My first ever half marathon is in two days’ time. So over the past few weeks and months I’ve been focusing on training, lengthening distance, building endurance, working out fueling during the run, ensuring my diet is healthy… and for the past week I’ve been tapering, doing very little. I swam on Monday, I ran 5 miles on Tuesday and since that – nothing.
I don’t currently have access to a car, so I haven’t been swimming. I’ve still been walking the dog, of course, but have struggled to meet my step targets this week. I’ve given myself permission to stop worrying about food, so that I reach the race well fueled and ready to go, but the end result has been snacking and almost reaching the point of comfort eating.
What worries me is that on one level it’s been easy. I’ve had more time to get on with other things, and I haven’t really felt any different.

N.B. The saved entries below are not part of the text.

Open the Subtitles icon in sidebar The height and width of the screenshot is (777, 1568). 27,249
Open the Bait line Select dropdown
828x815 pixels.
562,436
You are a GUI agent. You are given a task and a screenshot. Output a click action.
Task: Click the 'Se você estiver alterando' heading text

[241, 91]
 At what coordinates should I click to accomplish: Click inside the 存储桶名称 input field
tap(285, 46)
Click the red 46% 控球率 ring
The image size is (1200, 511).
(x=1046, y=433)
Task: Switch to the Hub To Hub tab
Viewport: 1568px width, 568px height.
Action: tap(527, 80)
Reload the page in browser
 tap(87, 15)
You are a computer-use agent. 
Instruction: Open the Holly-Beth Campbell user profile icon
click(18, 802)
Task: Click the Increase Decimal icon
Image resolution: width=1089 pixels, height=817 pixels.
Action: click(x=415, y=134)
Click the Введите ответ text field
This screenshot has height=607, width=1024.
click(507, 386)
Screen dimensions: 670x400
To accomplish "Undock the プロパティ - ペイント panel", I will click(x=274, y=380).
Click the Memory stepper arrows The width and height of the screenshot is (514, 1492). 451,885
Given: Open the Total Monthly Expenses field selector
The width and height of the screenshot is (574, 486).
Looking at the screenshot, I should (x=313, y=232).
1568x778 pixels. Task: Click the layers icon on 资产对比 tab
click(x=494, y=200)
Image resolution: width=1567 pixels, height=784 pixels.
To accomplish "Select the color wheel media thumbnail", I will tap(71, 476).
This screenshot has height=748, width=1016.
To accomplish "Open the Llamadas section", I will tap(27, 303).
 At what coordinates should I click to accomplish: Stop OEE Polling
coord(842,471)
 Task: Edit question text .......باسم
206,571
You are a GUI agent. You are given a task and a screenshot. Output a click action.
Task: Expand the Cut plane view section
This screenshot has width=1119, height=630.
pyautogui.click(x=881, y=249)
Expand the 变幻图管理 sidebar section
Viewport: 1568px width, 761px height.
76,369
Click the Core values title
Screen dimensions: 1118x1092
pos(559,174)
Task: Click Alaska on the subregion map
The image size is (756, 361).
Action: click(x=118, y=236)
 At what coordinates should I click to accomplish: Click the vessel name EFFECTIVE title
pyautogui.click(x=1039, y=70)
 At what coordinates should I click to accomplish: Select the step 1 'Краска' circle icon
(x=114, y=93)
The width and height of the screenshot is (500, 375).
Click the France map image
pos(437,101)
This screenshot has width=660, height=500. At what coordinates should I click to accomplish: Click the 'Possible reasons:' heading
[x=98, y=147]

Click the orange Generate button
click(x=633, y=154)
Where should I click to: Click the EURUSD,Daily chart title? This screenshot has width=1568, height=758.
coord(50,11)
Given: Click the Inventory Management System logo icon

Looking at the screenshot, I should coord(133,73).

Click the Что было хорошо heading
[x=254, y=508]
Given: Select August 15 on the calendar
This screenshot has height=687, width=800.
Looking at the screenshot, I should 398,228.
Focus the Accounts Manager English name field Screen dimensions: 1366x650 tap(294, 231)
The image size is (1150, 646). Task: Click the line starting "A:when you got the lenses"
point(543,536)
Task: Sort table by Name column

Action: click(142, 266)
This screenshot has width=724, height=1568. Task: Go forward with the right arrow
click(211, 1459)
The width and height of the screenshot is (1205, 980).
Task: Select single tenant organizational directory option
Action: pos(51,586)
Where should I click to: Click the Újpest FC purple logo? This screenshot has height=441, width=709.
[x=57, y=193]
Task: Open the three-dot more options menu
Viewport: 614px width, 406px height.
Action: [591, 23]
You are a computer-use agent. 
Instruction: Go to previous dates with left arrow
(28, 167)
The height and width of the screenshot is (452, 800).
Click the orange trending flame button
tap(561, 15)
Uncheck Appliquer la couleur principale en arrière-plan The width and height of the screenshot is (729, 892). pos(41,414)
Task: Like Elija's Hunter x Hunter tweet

And yet on another level it’s been hard. My routine is built so much around runs and swims and sensible eating that I’ve struggled without that structure. I feel twitchy and as though my fight-or-flight is being triggered for no reason.
So do I run to race? Or does the race get in the way of the running?
Both, I guess. I’ve really enjoyed the longer runs I’ve been doing lately to prepare for it, just getting out there and covering the miles. I haven’t been focusing on speed, but I think that’s what I want to look at when the race is over. And most of all, I want to get back into that routine, because it hasn’t felt right without it.
As usual, I can reflect this onto my writing too. Writing regularly feels good. Suddenly stopping feels bad. After a while the bad feeling fades, leaving me with a niggling feeling that something isn’t right, but with no clear link as to why.
Running/swimming for the body. Writing for the mind. Both essential as part of the regular routine.